== Extract to read ==
Bad: This is not what’s supposed to happen
I guess the problem here is that this worked exactly like it was supposed to work, you know, except for the throw. Could Wellman have caught  it? I would argue no, but maybe a college football player should come up with that. Whatever the opinion there, a college football quarterback should make that throw. Sometimes this happens when you circle certain plays for certain situations and see it all unfold like you had only hoped it would. But Trickett knew he screwed up and apologized to Wellman through the media.

Bad: This play
Alabama wanted to punt here. Sims was having some problems and Jacob Coker would soon start throwing on the sideline. Sims succumbs to the design of the play and throws underneath and thinks, “Maybe he’ll do something silly.” And DeAndrew White did a few silly things. I will say this: He made some fantastic moves, and he tried to get the first down. He deserves credit for that. But he should have been tackled a few times before he got the first down and then additional yardage and momentum that preceded a touchdown. Jarrod Harper and Terrell Chestnut miss and Edward Muldrow flails before Daryl Worley steps forward. I didn’t think he was particularly good in the first half — he was much better in the second half — and this play was big. He’s got to close the door there. I know White is on him suddenly, but Worley was on White just as unexpectedly. That’s a filthy move, though, and there was no singular play that didn’t involve a bogus “unsportsmanship” conduct call that affected the game as much as this one did. Here’s the weird part. All that ankle-breaking and neck-jerking and no one was hurt on that play. White would leave later with a separated shoulder.

== Provided material ==
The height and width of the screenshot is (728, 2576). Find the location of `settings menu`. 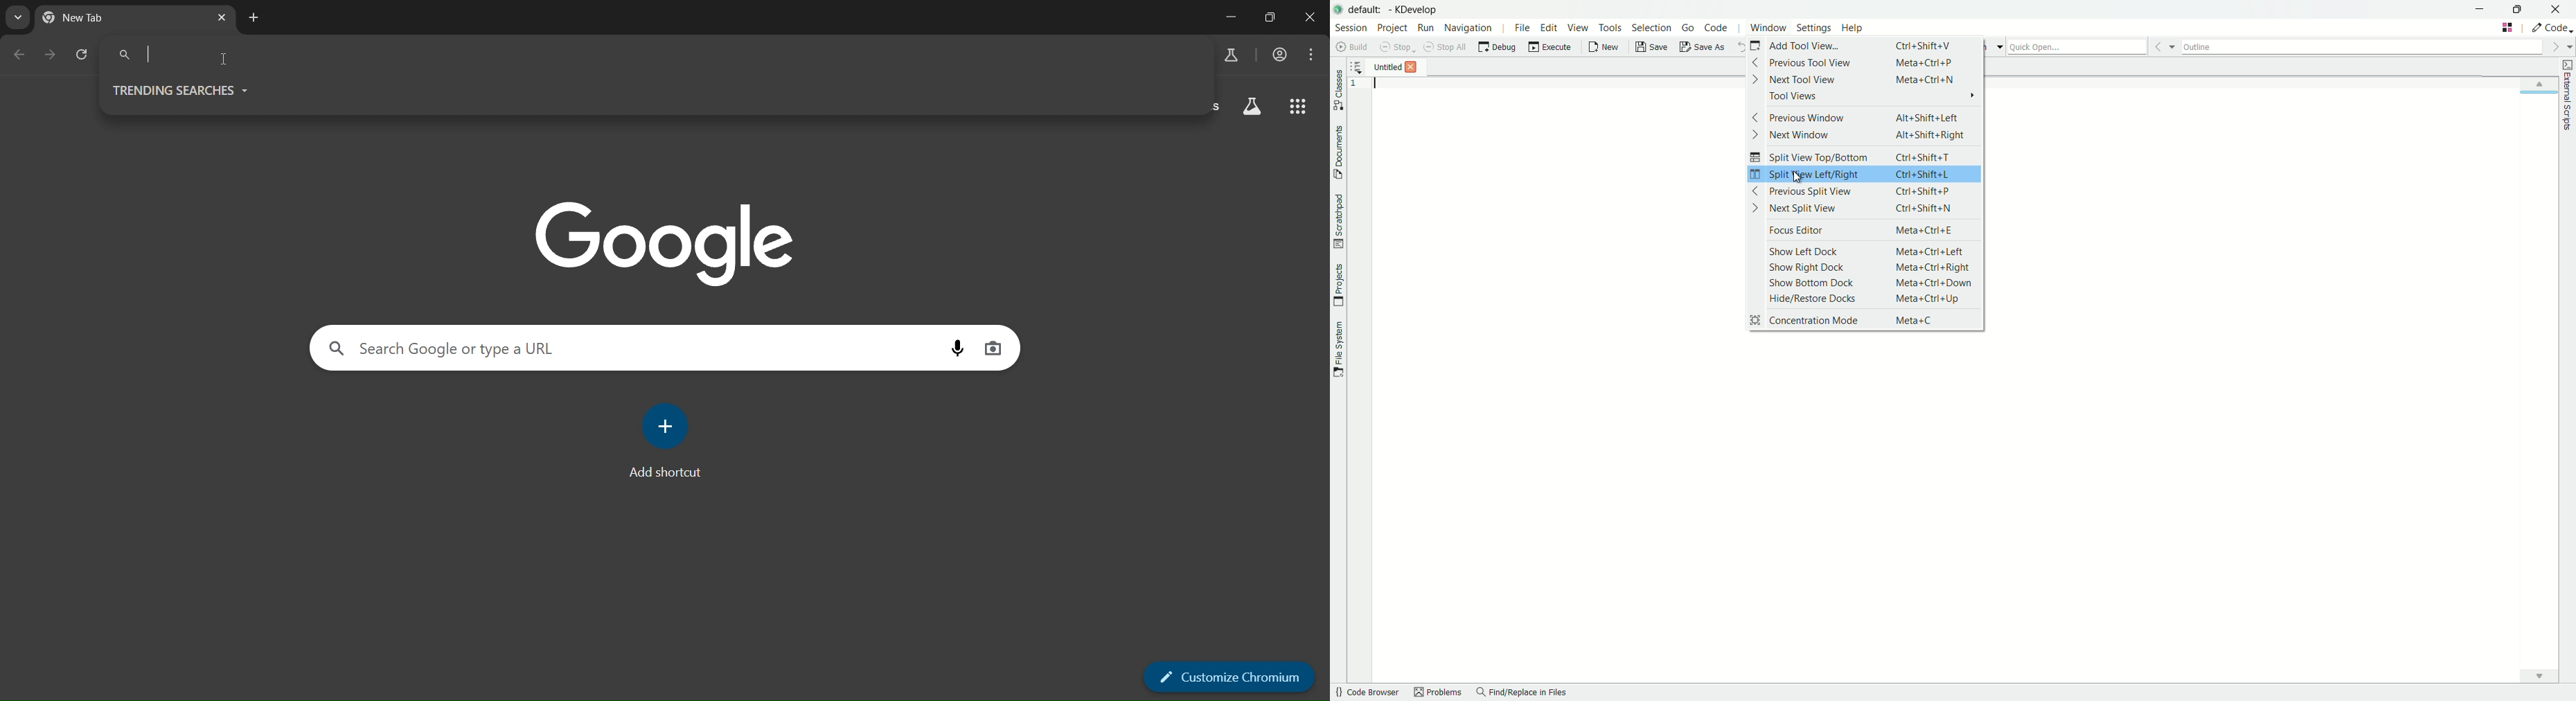

settings menu is located at coordinates (1815, 29).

== Tasks to carry out ==
[1] Answer these questions from the football play review:
(a) To whom did Trickett apologize through the media?
(b) Who would soon start throwing on the sideline?
(c) With what injury did White later leave?
[2] List every person named in the section of the football play review headed "Bad: This play", each once.
[3] Resume the football play review after its final sentence.
The data play no part in this exercise.

== Final answers ==
[1]
(a) Wellman
(b) Jacob Coker
(c) A separated shoulder

[2]
Sims
Jacob Coker
DeAndrew White
Jarrod Harper
Terrell Chestnut
Edward Muldrow
Daryl Worley

[3]
Good: Spectator sport
This play was amazing in person. Alabama and WVU fans were freaking out over the time Sims had and then they both saw Christion Jones open and K.J. Dillon on skates looking like he hadn’t played deep safety for a long time. Now they’re all screaming because of the embarrassing mistake and the exciting touchdown … but the emotions flip completely and immediately when Jones drops the ball. So fun.

Bad: Depth
This is a big week for Devonte Mathis, Dreamius Smith and Shelton Gibson. They had critical drops and they’re in positions where WVU needs players — Mathis and Gibson because of a receiver shortage, Smith because, man, you have to wonder if Shell can run with that abandon for 12 or 13 games. Towson is a team they should be able to play against, but mostly because Maryland and Oklahoma are teams WVU will need them to play against. I didn’t see a backup offensive lineman play other than Stone Underwood for just a few snaps after Quinton Spain got hurt. Underwood isn’t listed in the game stats that say 52 players played — and when you consider that WVU lets skill players start on only one special teams unit, that’s not a lot of guys. Sure, Alabama isn’t the team you want to use to debut a ton of players, but Maryland and Oklahoma aren’t either.

Good: Starters
Then again, if Karl Joseph is going to play the way he did, you don’t need a lot of Harper. Joseph didn’t get a rest and made 18 damn tackles. Same goes for Nick Kwiatkoski and Tonkery (11 tackles). They were good, too, and we only saw Al-Rasheed Benton when Kwiatkoski got hurt and Isaiah Bruce on special teams. You can live with that for a game, and since this post is about one game, that’s fine. Those guys were fine, but they were fresh, too. That can’t happen 13 times, right?

Good: So close
That’s a 91-yard touchdown if Nick Perry doesn’t race over and flick Wendell Smallwood. WVU had been setting it up, too. Haymaker thrown, haymaker dodged.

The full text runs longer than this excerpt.